▶ _Written request 1_: For the forum thread below about social anxiety, please say whether each statement agrees with it, answering yes or no and quoting the deciding words exactly: (a) Craig91 plays football. (b) Andrew4 calls social anxiety a blessing in disguise. (c) labrador says social anxiety made it possible to be very empathetic to someone in distress.
▶ _Written request 2_: In the forum thread below about social anxiety, how often was Craig91 running while struggling to keep up with others' fitness?
▶ _Written request 3_: Pick up the forum thread below about social anxiety after its final post, and write what comes next.

▶ _Excerpted passage_:
* BEGIN *

# Social Anxiety - A blessing in disguise!?



## Craig91 (Dec 17, 2012)

... Eventually.

Please read till the end it takes me a while to make my point!

During my teens I had a problem. I had what is called a sensitive pericardium; this is when the sack that surrounds your hear that gives It the environment to function is overly sensitised.

So this issue meant that when I exercised my sensitive pericardium was agitated and made my chest very painful. This restricted the extent to which I could exercise and it limited how I could perform.

I'm a keen football player and whilst I had this problem I found that I could not perform to the level that others could without putting in a lot of training. Even by running 4-5 times a week I struggled to be as fit as those that did little or nothing.

So where is this going? Well...

Once I finally grew out of this problem I began to find that I was so much fitter than others. My baseline fitness was better and because I had the capacity to train hard I could be one of the fittest on the football pitch!

So what on earth does this have to do with social anxiety?

My thinking is that because of all the effort I've been putting in to getting better, understanding other people and how to make people comfortable around be will eventually be beneficial. I hope that one day I will see the benefits and appreciate the effort.

Character building is what I'm alluding to. Lets hope that once we have overcome social anxiety we will be very strong because of it.

It may seem like wishful thinking but I beats the alternative.

Thank you for reading to the bottom!


----------



## Andrew4 (Sep 23, 2012)

I don't know if I'd call SA a blessing in disguise because it has robbed so many people of so much. But I do agree with your line of thinking in that once the SA is gone it gives us a better perspective on life. I think the ability to read people, connect with them, emphasize, listen, and know where they are coming from/feeling when they have problems is something positive that I will walk away with. I've also developed a wicked sense of observation. Other than that I'm not sure there are too many positives lol, but yes I think an overall increased awareness of just life in general is a plus.


----------



## labrador (Aug 9, 2012)

SA has made it possible for me to be very empathetic to somone in distress. That is a blessing.


----------



## Nonombre (Jan 4, 2013)

labrador said:


> SA has made it possible for me to be very empathetic to somone in distress. That is a blessing.


I absolutely agree with this.


----------



## xxsnapshot (Dec 18, 2011)

In bad situations, you can do one of two things. Let it beat you down, or beat it which will therefore making you stronger.

* END *

▶ _Given information_:
* BEGIN *

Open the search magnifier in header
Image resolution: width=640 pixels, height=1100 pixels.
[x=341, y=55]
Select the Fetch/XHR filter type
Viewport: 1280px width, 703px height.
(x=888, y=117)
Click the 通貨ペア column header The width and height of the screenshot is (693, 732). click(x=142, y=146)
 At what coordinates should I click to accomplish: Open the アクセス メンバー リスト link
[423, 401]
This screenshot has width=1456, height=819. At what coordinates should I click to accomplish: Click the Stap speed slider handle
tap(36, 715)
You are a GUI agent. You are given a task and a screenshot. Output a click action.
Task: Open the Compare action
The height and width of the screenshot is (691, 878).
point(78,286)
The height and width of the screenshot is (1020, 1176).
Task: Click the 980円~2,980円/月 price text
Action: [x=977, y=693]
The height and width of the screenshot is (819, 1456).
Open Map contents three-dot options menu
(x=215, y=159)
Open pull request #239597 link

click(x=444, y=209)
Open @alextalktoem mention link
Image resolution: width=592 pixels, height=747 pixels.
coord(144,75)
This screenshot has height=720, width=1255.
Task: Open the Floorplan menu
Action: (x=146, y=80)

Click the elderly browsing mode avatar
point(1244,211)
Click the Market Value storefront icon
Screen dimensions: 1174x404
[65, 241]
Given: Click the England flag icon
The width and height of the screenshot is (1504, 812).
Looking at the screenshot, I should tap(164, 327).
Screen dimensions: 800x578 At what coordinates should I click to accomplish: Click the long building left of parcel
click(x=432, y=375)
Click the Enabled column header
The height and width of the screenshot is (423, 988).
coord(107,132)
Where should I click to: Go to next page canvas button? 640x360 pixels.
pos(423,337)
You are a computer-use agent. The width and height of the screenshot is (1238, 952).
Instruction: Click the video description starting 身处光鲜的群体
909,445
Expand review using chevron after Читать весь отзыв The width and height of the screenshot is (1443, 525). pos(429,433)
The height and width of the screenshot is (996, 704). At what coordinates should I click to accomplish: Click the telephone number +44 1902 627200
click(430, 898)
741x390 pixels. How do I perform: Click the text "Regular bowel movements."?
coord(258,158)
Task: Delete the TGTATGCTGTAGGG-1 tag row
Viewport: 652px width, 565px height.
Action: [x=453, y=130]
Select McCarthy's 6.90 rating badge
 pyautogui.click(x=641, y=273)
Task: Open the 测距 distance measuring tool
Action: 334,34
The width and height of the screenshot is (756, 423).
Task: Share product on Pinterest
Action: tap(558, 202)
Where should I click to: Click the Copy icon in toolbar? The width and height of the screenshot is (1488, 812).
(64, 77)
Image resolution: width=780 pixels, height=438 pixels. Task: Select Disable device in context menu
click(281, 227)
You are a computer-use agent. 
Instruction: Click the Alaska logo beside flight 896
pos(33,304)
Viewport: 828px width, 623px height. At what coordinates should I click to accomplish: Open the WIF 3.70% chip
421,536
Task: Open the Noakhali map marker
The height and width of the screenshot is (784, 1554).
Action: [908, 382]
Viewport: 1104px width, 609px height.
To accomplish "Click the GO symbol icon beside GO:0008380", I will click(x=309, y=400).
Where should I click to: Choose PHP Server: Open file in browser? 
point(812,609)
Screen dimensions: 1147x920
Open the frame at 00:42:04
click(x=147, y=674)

* END *

▶ _Answer 1_:
(a) Yes: "I'm a keen football player"
(b) No: "I don't know if I'd call SA a blessing in disguise"
(c) Yes: "SA has made it possible for me to be very empathetic to somone in distress."

▶ _Answer 2_: 4-5 times a week.

▶ _Answer 3_:
So yeah depending on how you react to the situation, it could effect you negativly or positivly in the end.


----------



## SVIIC (Apr 15, 2005)

Yeah... definitely a possible thing, IF... we actually "get better", because until then we're probably even worse than normal people because we can't even deal with our own problems let alone other people's.

OR, it might make some people just very very bitter and give up on people altogether. Depends, I suppose.


----------



## ShadowHolly (Oct 24, 2012)

I love this perspective Craig I know that not all SA is caused by a rough childhood, but from my experience with others (and myself) it has been. I heard a woman on TedTalks recently describe how compassion is born from suffering and that those who suffer can rise from their suffering with great empathy for others. I thought that was so beautiful - and maybe in some way the suffering created by SA and the experiences that led to it, will help us be kinder more understanding people. 
http://www.ted.com/talks/joan_halifax.html


----------



## Starless Sneetch (Apr 24, 2012)

Yes, that's a great perspective! I was just thinking about this kind of things today, as a matter of fact! For me, SA has given me a lot of good qualities and virtues. 

Firstly, SA has helped me be more understanding of people, and not be quick to judge. For example, today my mom was ranting about the cashier at a dress shop we went to. I bought a dress for half off of the original price --$64. The cashier muttered "Let's see, half off of 64..." and used the calculator. After we left, my mom was saying how stupid it was that she had to use a calculator for that, and I mentioned that she might have had social anxiety and couldn't think straight when around people. I know that I can't do even really simple math like that when on-the-spot and when needing to talk to people! (In fact, we were buying a box of chocolates later, and when trying to figure out how many were in the box, I blurted 'Oh serving size of 4 pieces and about 7 servings per box. That's fourteen.' then realized my stupid mistake like 30 seconds later. xD ) So I typically don't judge people as much.

Also, I think SA gives me focus. Instead of wasting time hanging out with friends, I get a lot of work done, and put a lot of effort into my studies. From not having friends my own age, I have a really good set of ethics and morals, and good behavior.

Lastly, SA makes me a REALLY bad liar, so I almost always tell the truth! The worst I'll do is omit details in things, or use some fancy rhetoric/double speak to cover things up. xD


----------



## Hecticrat (Jan 9, 2013)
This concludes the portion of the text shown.